Vincent Cassel has no trouble playing criminals. He's had supporting, antagonistic turns in Ocean's 12 and Eastern Promises, along with the role that made him a star in his native France, 1995's La Haine. But his personal favorite film from the genre is atypical.
"My favorite gangster movie is Raging Bull, " said Cassel by phone while doing press interviews for Mesrine (Part 1, subtitled Killer Instinct, opens Friday at Cinema 21; Part 2, Public Enemy No. 1, follows next week).
He was clearly influenced by Robert De Niro's method acting—or method eating. Cassel gained more than 45 pounds to portray the later life of infamous mobster Jacques Mesrine in the expansive pictures directed by Jean-François Richet. Cassel isn't interested in using his natural charm to con us into liking Mesrine. Instead, he excels by showing his depravity, especially in his misogynistic treatment of women (though he still looks great holding a pistol).

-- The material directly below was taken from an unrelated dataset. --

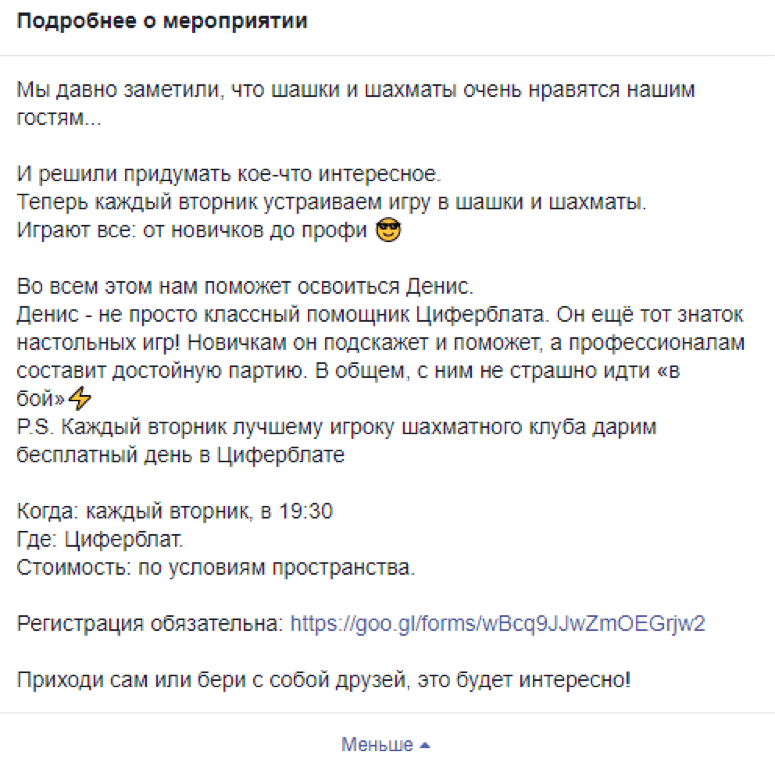Click the line Где: Циферблат
This screenshot has width=775, height=759.
[x=100, y=540]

But his stellar lead performance is Mesrine's only strength.
The two-part French biopic reminded me of Ridley Scott's American Gangster, all flash and style with little to no respect for narrative progression or character growth. Everything breezes along at a clip so fast-paced it's nearly impossible to get a sense of how or why anything happens.
"It's impossible to really say what Mesrine really did or not," said Cassel. He worked with Abdel Raouf Dafri and Richet (the credited screenwriters) as they adapted initially from Mesrine's own book, Killer Instinct. "It's just a bunch of lies," Cassel says.
This is hinted at early in Public Enemy No. 1, in a scene where Mesrine explains to his lawyer that audiences want pace and action, so he sexed up his life story in the book. This sequence hints at some kind of meta-commentary. But no: As he does in the rest of the film, Richet is happy to breeze over anything interesting in favor of more gunfights, robberies and jailbreaks that seem to go on forever.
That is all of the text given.